Dear Abby’s answer to an adoptive mom

I love Dear Abby and have read her column for years, but her recent answer to an adoptive mom asking a question regarding adoption left me scratching my head. Summary: Someone asks awkward questions in front of an adoptive mom’s kids and Abby advises the Adoptive Mom (not Adopted Mom, btw, as the letter is signed) to answer “That’s a long story.” Plus, Abby expresses chagrin that anyone is insensitive enough to ask nosy questions at all.

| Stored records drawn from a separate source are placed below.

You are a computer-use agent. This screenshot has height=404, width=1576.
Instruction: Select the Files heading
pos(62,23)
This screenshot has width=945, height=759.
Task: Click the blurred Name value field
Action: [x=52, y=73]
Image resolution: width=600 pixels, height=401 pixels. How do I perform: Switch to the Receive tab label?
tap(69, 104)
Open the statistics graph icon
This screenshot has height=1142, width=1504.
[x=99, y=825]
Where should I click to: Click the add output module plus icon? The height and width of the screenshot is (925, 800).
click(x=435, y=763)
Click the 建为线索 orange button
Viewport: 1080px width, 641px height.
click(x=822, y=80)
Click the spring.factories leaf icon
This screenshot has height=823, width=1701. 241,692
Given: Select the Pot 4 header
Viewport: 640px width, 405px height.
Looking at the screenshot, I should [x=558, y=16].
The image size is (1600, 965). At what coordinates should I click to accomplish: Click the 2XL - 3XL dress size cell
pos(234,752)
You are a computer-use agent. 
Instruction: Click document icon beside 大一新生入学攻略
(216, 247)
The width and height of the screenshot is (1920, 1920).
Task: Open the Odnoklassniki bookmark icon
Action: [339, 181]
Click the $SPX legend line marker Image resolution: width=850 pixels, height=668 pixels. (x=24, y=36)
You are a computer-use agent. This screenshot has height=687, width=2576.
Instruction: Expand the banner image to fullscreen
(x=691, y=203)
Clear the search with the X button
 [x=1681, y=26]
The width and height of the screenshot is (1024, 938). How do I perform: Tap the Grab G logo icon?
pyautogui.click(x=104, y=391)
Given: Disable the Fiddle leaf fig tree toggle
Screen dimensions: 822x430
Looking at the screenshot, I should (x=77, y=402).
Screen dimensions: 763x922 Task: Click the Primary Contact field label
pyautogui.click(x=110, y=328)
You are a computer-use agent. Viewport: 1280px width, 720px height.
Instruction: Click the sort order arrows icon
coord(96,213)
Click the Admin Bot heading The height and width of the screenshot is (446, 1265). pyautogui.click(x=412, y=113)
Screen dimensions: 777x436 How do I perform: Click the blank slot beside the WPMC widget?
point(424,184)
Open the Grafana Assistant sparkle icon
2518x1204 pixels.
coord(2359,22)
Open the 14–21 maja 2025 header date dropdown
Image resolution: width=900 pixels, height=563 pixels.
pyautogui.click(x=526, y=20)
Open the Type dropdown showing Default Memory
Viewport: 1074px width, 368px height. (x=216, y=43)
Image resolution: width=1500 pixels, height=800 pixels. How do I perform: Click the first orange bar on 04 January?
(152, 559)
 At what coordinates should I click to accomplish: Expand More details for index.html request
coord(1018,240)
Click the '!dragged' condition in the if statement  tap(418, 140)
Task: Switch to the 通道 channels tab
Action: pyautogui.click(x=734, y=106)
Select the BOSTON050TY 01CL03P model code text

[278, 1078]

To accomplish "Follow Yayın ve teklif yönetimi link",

Where to begin? First, this kind of question come with the territory, unfortunately. I hate to sound crass, but get used to it! Second, in my experience, now 11+ years into it, many times folks truly are curious and word their questions from a place of not-knowing, rather than insensitivity. In fact, I find often the most “unlikely-looking” people often have a direct connection to adoption–their grandson or niece is adopted, they are adopted, their brother or sister is adopted–and they are trying to find their way in to a conversation, to engage. Or, they are interested in possibly adopting, and haven’t found the right person with whom to broach the subject. Thus, rather than answering “That’s a long story,” how about “Why do you ask?” That way, you’re inviting a dialogue, which you can choose to continue or shut down. Based on the person’s demeanor (and trust me, soon enough, you’ll develop a radar), maybe you can say “I’d prefer to keep the personal details of my child’s life private,” or “I’m real and I’m his mother. What do you mean by ‘real mother’?” Of course, sometimes it’s best simply to smile and walk away. That’s always an option. Not in a mean way! But just to be clear in your body language: This conversation is over.

The fact is, your kids are watching you and learning from you. For the rest of their lives, they’ll encounter these questions. Rather than avoiding the conversation, give them some tools to work with. A book helpful to many adoptive parents is the WISE UP Powerbook by Marilyn Schoettle, available on Amazon and elsewhere. Personally, I have studied this book and swear by it.